With a possible war in the balance, United Nations weapons chiefs are taking their demands for Iraq to more actively assist inspectors directly to Baghdad this weekend.

Pressure mounted on Iraq after the discovery by weapons inspectors on Thursday of 11 unfilled chemical shells that had not been declared. UN officials said the 122mm shells were in "excellent condition," but that they do not yet constitute a "smoking gun" in terms of an Iraqi breach.

Hassam Mohamed Amin, head of the Iraqi Monitoring Directorate, said Thursday that the 122mm artillery rockets were not part of any illegal weapons of mass destruction program, and were part of a 1986 shipment to Iraq that were "expired 10 years ago." Iraqi officials say that all gaps in Iraq's weapons declarations will be addressed during the visit of Hans Blix, the top UN weapons inspector, which begins on Sunday. US officials said there would be no rush to judgment that might lead to war.

Senior UN officials make clear that this visit, and a weapons report due before the UN Security Council on Jan. 27, do not amount to a "last chance" for Iraq to come clean on any remaining weapons of mass destruction (WMD) programs.

But widely diverging timetables are emerging between the US and UN over the inspectors' work that may alter America's countdown to war. Washington wants that date to mark the start of an endgame - even as inspectors press for more time as they intensify their efforts to find evidence of WMD.

Against the backdrop of Washington's military buildup in the Persian Gulf, and tough threats to use force to disarm Iraq, Baghdad has not actively impeded inspectors. But top UN inspector Hans Blix and atomic energy chief Mohamed ElBaradei say they will press Iraq to "shift gear ... to active cooperation," by permitting private interviews with scientists, and by accounting for gaps that remain in Iraq's WMD declarations.

But they say they need more time - much more that the Pentagon's preferred winter timeframe to launch a war. Veteran inspectors say that no amount of extra time will be enough, if Iraqi strongman Saddam Hussein does not do more to exhibit a change of heart.

The open doors shown to the UN are an "illusion of cooperation," says Richard Spertzel, a former US Army germ scientist, who was the UN chief bioweapons inspector in Iraq from 1994 to 1998.

"Two hundred inspectors could spend from now until doomsday parading that desert and not find [anything]," Mr.

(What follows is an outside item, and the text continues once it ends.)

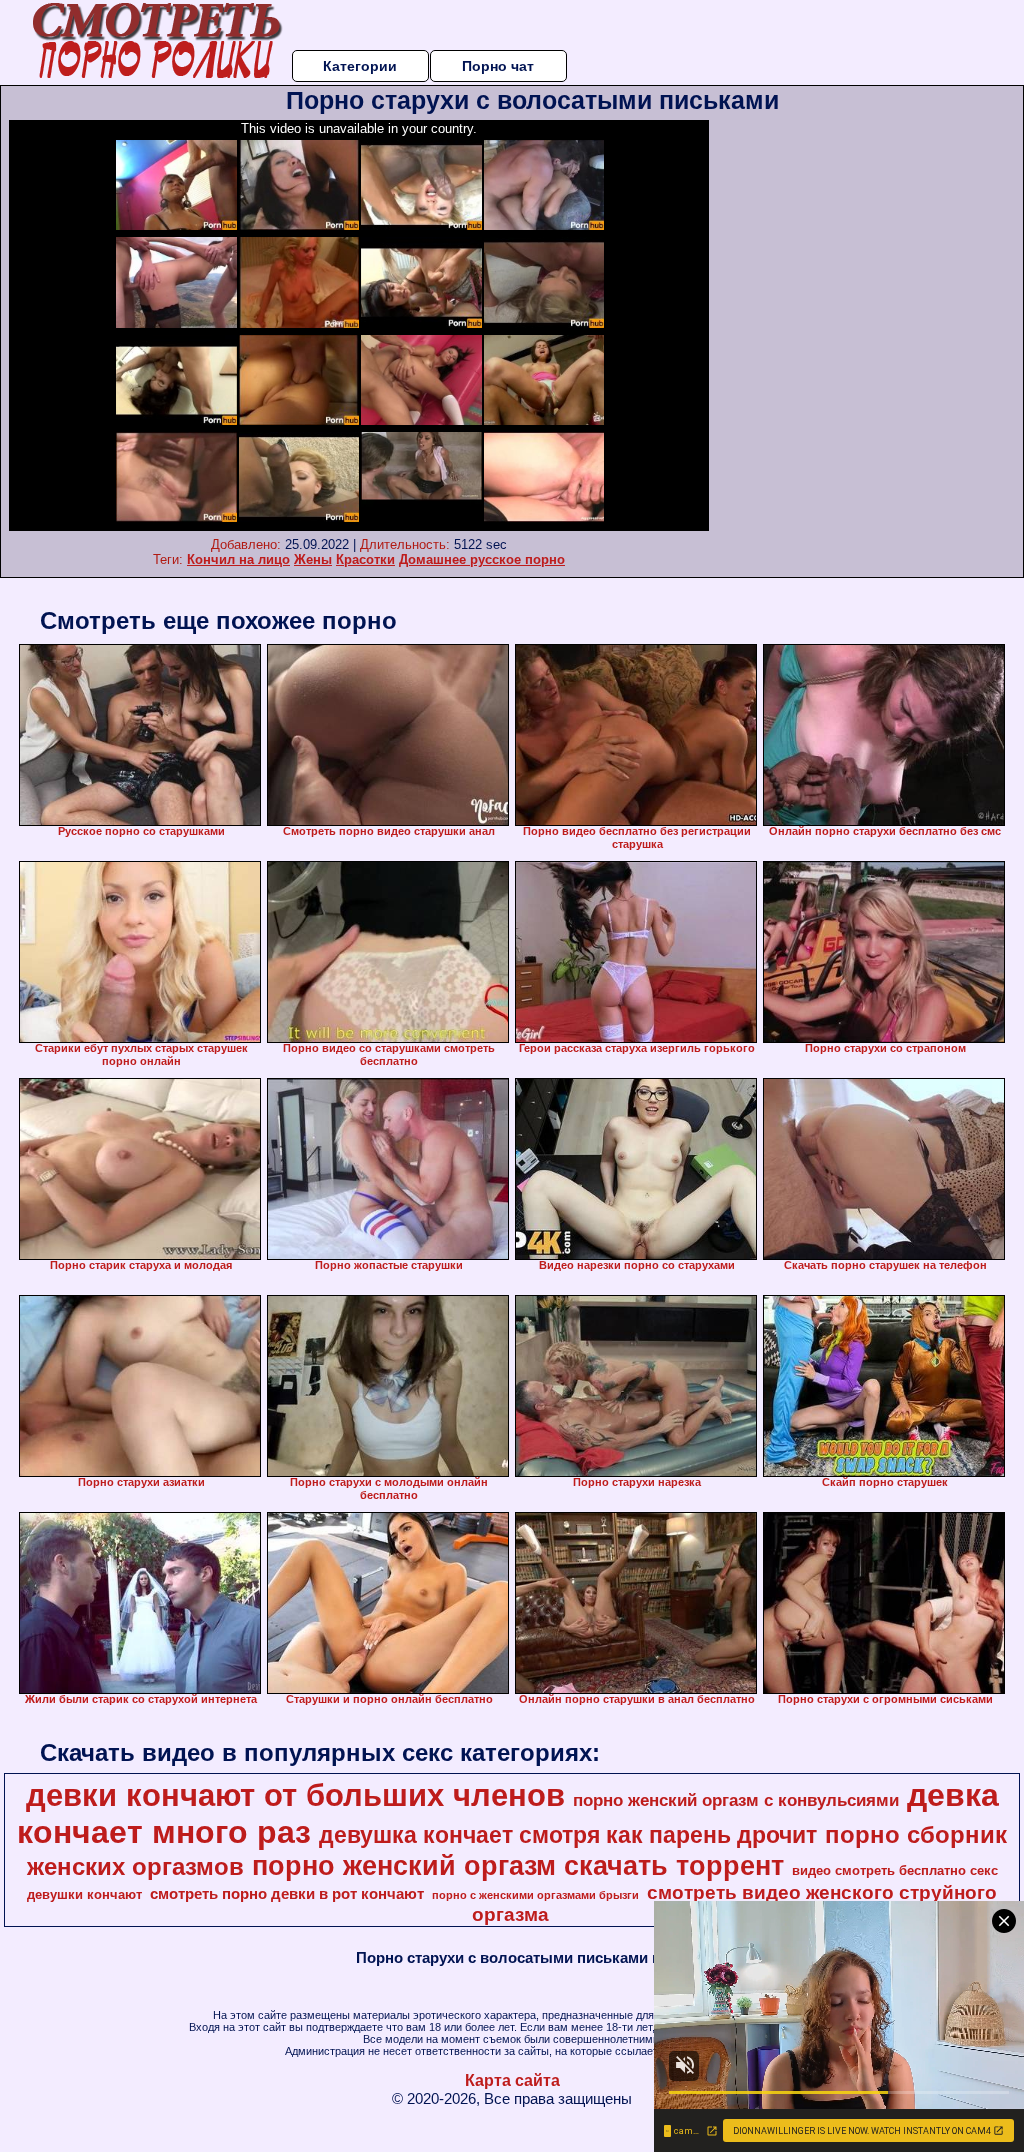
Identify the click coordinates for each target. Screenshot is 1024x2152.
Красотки (365, 559)
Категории (360, 66)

Spertzel says. "It's pointless, absolutely pointless ... until Iraq is willing to cooperate, until it is willing to appear to make a credible declaration, there is nothing to inspect or investigate."

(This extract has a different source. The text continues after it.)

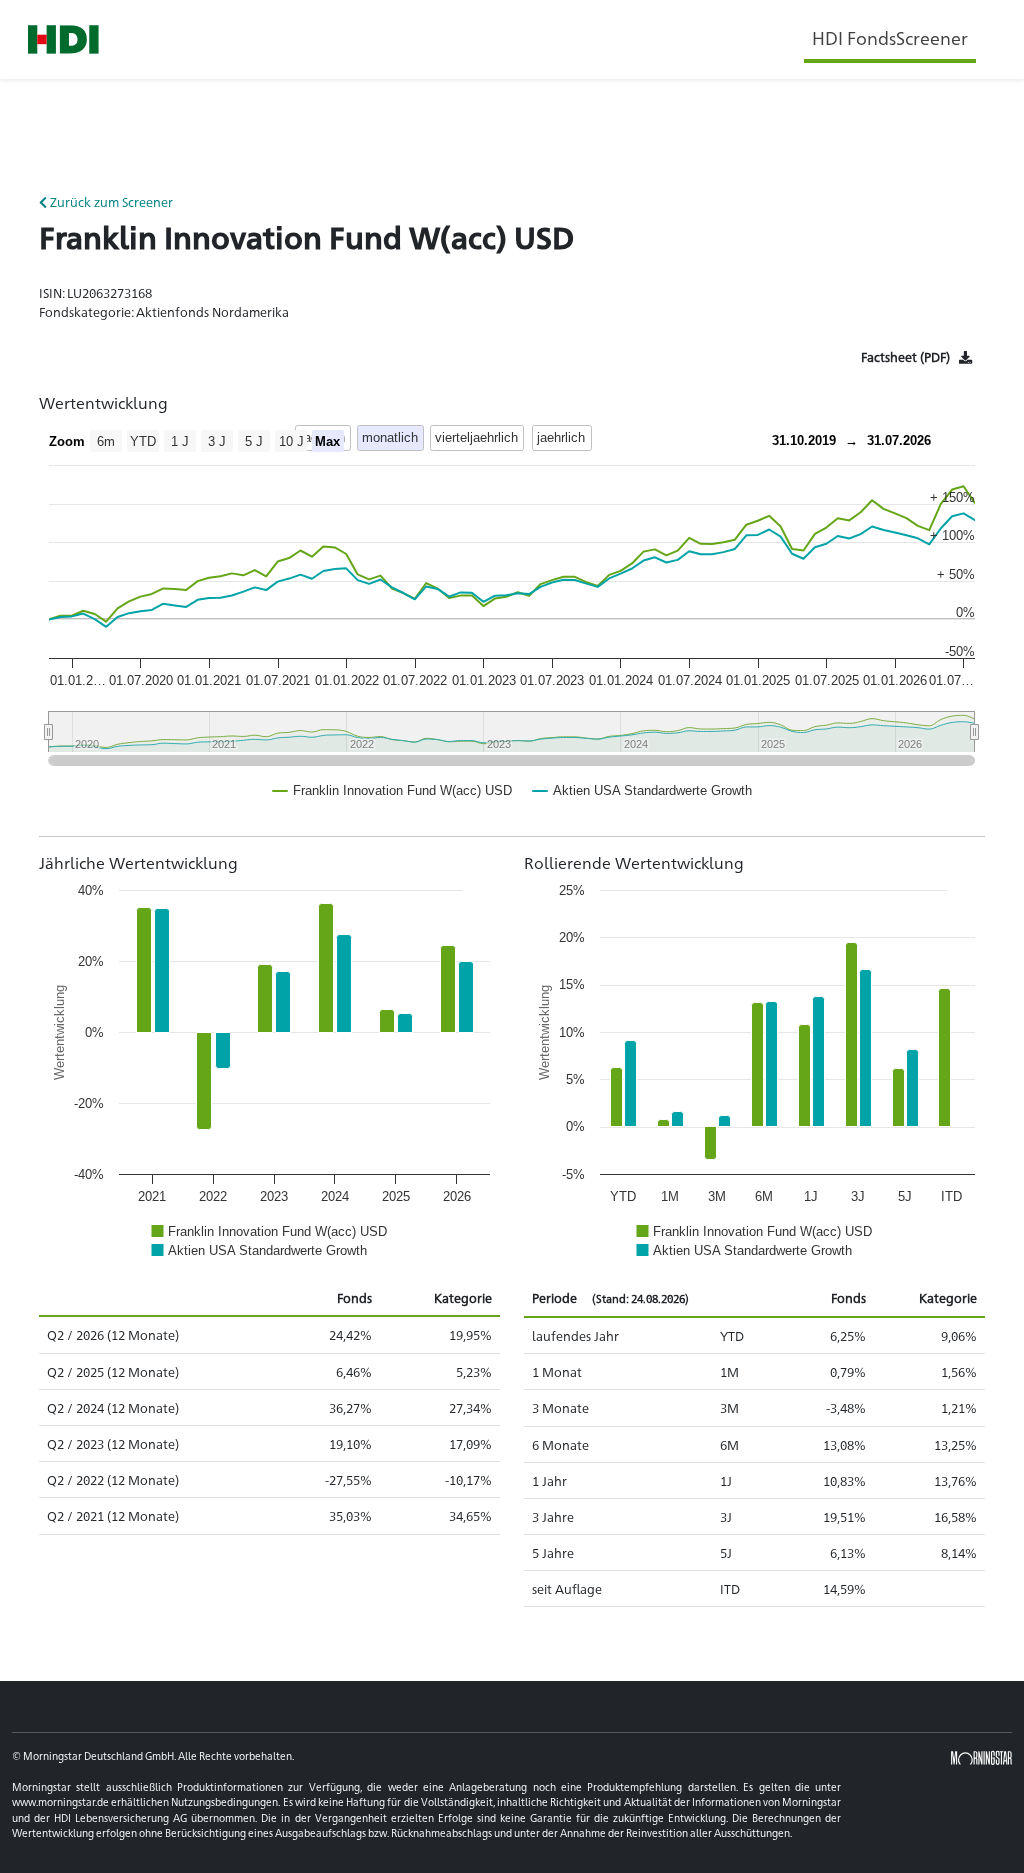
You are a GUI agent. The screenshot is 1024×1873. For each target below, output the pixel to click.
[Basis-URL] (63, 39)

UN teams are rushing to boost their numbers in Iraq to 150, to utilize an increasing number of helicopters and spy planes - and to act on recently arrived US and British intelligence data.

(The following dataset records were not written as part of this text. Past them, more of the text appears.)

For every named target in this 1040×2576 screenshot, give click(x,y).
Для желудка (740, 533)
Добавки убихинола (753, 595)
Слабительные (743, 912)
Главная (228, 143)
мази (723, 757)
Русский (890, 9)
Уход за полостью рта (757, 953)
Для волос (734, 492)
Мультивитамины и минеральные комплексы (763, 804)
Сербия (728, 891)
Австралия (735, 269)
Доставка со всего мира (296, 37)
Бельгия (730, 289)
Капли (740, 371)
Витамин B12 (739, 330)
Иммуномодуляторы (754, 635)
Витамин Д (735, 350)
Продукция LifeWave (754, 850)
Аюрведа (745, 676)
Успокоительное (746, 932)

Iraq's 12,000-page declaration on Dec. 7 - billed as Baghdad's last chance to overcome years of concealment efforts and hide-and-seek games with UN inspectors - contained fewer data on its biological programs, at least, than Iraq had already declared in 1997.

"What does that tell you?" Spertzel says. He ticks off questions that remain about programs that were examined by nine UN inspections in 1997 and 1998, then picked over again by two panels of international experts.

Their conclusion was that Iraq's biological declaration was "inaccurate and incomplete." A Chinese scientist insisted as well, Spertzel says, that the final report indicate that it "wasn't certain" the program had been ended.